Key Laboratory of Quality and Safety Control for Citrus Fruits, Ministry of Agriculture and Rural Affairs, Southwest University, Chongqing 400715, China.
Foods. 2025 Jan 9;14(2):180. doi: 10.3390/foods14020180.
Twenty-two coumarins and twenty-six flavonoids were quantitated in fingered citron in different growth periods. Limettin was the top coumarin, and diosmin was the highest flavonoid, followed by hesperidin. Antioxidant evaluation by DPPH, ABTS, and FRAP indicated extracts of fingered citron in three growth periods all showed good antioxidant activity, which was positively correlated with the concentration of extracts. The oxidative stress model of RAW264.7 cells indicated extracts from fingered citron effectively reduced the contents of NO, MDA, and ROS in cells and increased the activity of SOD, thereby alleviating cell damage. The antioxidant capacity of fingered citron in November was the highest, followed by July and September. And there was a significantly positive correlation between the total flavonoid content and the antioxidant capacity. Diosmin, hesperidin, and neohesperidin were the main contributors to antioxidation. This study has significance for utilization of fingered citron germplasm resources and development of related functional products.
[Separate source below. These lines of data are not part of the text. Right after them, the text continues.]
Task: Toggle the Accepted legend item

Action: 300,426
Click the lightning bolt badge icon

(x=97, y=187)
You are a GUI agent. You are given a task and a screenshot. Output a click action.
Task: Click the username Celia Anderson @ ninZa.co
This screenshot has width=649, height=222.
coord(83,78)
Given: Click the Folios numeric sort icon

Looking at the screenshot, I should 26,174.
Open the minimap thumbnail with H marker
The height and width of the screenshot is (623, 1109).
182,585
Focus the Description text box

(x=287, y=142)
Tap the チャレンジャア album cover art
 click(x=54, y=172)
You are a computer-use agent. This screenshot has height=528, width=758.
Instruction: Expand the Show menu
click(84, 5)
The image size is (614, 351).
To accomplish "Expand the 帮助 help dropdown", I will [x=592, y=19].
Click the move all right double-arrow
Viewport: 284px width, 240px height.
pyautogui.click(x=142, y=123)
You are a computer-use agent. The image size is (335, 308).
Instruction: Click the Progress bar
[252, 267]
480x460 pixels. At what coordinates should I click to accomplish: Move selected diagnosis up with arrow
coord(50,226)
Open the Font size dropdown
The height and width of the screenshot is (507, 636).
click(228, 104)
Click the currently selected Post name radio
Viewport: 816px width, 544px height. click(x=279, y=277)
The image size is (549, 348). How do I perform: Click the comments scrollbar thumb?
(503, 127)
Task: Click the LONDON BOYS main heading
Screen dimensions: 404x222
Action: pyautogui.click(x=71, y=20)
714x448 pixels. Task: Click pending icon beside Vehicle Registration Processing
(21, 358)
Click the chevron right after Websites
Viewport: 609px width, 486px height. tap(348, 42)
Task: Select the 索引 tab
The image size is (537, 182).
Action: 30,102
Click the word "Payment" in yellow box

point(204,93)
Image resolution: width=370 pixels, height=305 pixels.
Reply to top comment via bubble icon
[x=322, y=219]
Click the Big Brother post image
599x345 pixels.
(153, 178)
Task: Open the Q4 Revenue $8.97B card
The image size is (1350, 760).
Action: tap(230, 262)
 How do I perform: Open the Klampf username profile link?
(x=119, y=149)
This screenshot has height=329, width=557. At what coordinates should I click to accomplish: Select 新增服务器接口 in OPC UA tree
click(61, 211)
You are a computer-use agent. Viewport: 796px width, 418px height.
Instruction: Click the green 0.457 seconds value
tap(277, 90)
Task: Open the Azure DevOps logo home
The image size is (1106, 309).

对不同生长时期的佛手进行了22种香豆素和26种黄酮类化合物的定量分析。滨蒿内酯是含量最高的香豆素,地奥司明是含量最高的黄酮类化合物,其次是橙皮苷。通过DPPH、ABTS和FRAP法进行的抗氧化评估表明,佛手三个生长时期的提取物均表现出良好的抗氧化活性,且与提取物浓度呈正相关。RAW264.7细胞氧化应激模型表明,佛手提取物能有效降低细胞中NO、MDA和ROS的含量,提高SOD活性,从而减轻细胞损伤。11月佛手的抗氧化能力最强,其次是7月和9月。总黄酮含量与抗氧化能力之间存在显著正相关。地奥司明、橙皮苷和新橙皮苷是抗氧化的主要贡献成分。本研究对佛手种质资源的利用及相关功能性产品的开发具有重要意义。